Assessing statistical power of SNPs for population structure and conservation studies

Phillip A Morin; Karen K Martien; Barbara L Taylor

doi:10.1111/j.1755-0998.2008.02392.x

Assessing statistical power of SNPs for population structure and conservation studies

Mol Ecol Resour. 2009 Jan;9(1):66-73. doi: 10.1111/j.1755-0998.2008.02392.x. Epub 2008 Oct 21.

Authors

Phillip A Morin¹, Karen K Martien, Barbara L Taylor

Affiliation

¹ Southwest Fisheries Science Center, 8604 La Jolla Shores Drive, La Jolla, CA 92037, USA.

PMID: 21564568
DOI: 10.1111/j.1755-0998.2008.02392.x

Abstract

Single nucleotide polymorphisms (SNPs) have been proposed by some as the new frontier for population studies, and several papers have presented theoretical and empirical evidence reporting the advantages and limitations of SNPs. As a practical matter, however, it remains unclear how many SNP markers will be required or what the optimal characteristics of those markers should be in order to obtain sufficient statistical power to detect different levels of population differentiation. We use a hypothetical case to illustrate the process of designing a population genetics project, and present results from simulations that address several issues for maximizing statistical power to detect differentiation while minimizing the amount of effort in developing SNPs.

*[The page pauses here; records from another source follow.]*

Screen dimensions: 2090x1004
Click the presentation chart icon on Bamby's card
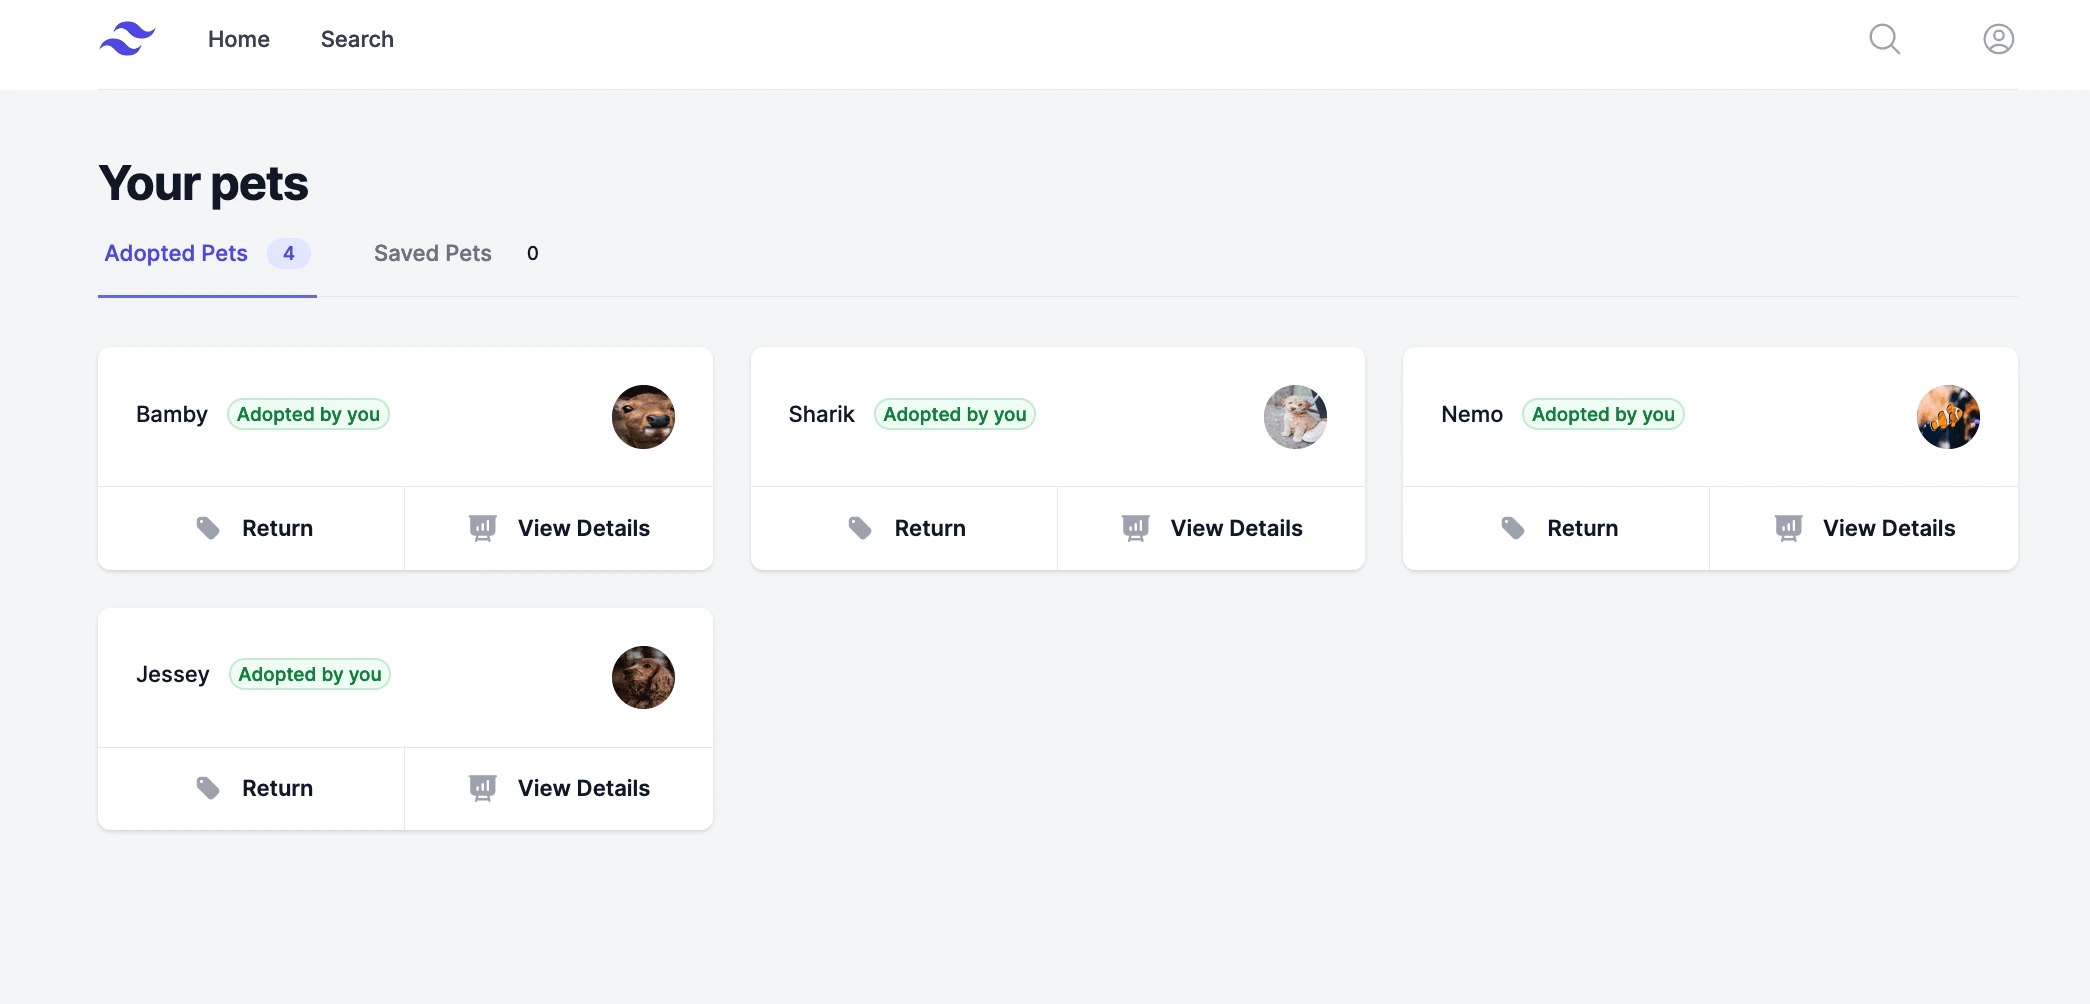pos(483,528)
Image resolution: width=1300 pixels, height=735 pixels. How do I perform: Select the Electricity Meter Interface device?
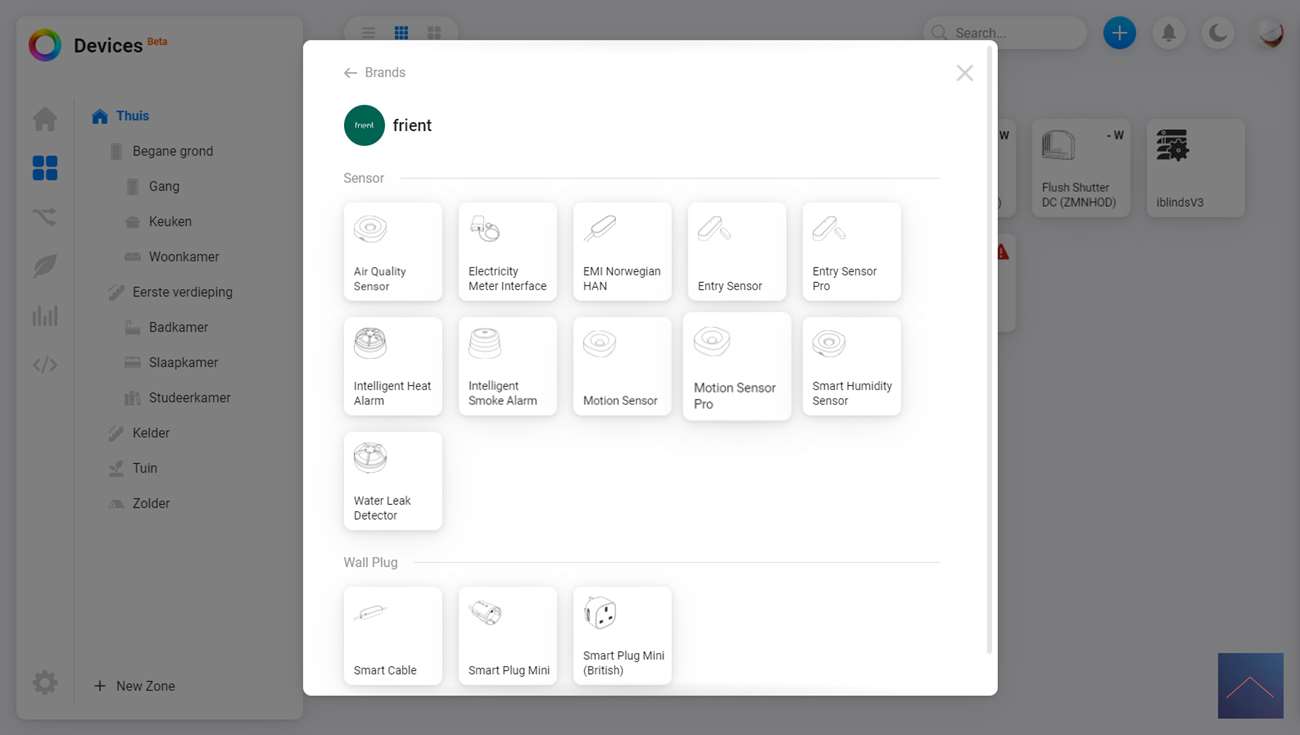[507, 252]
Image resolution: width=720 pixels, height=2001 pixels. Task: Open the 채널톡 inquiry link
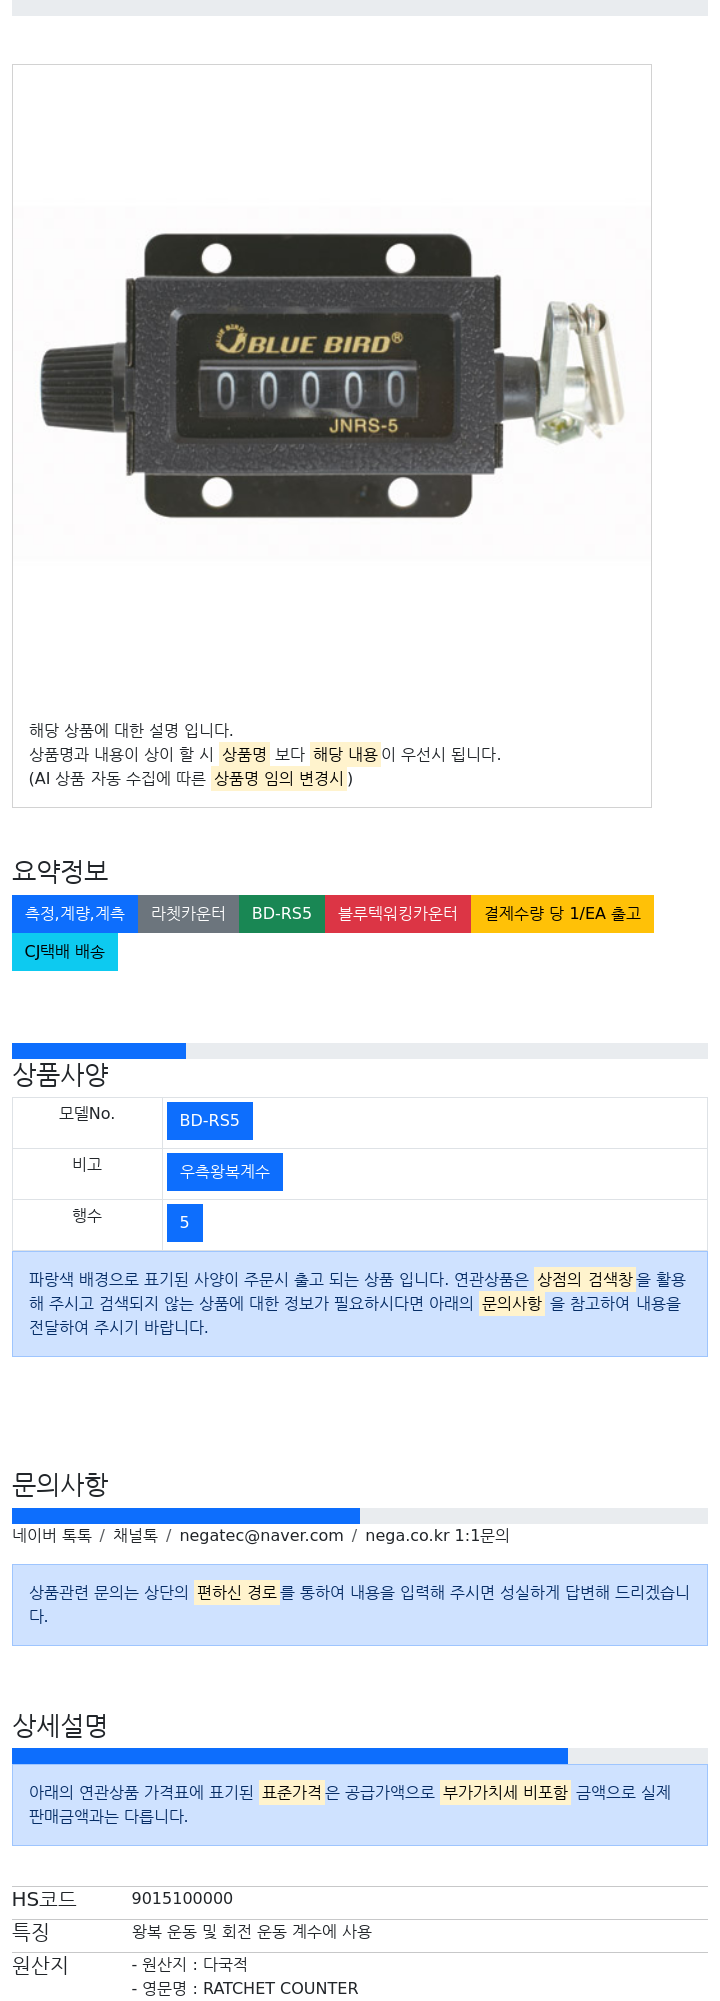click(x=135, y=1536)
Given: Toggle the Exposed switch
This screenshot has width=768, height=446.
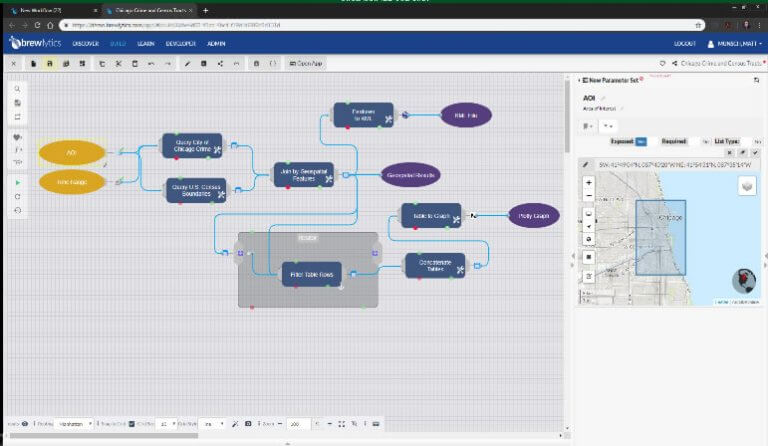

Results indicate that (i) while ~30 SNPs should be sufficient to detect moderate (F(ST) = 0.01) levels of differentiation, studies aimed at detecting demographic independence (e.g. F(ST) < 0.005) may require 80 or more SNPs and large sample sizes; (ii) different SNP allele frequencies have little affect on power, and thus, selection of SNPs can be relatively unbiased; (iii) increasing the sample size has a strong effect on power, so that the number of loci can be minimized when sample number is known, and increasing sample size is almost always beneficial; and (iv) power is increased by including multiple SNPs within loci and inferring haplotypes, rather than trying to use only unlinked SNPs. This also has the practical benefit of reducing the SNP ascertainment effort, and may influence the decision of whether to seek SNPs in coding or noncoding regions.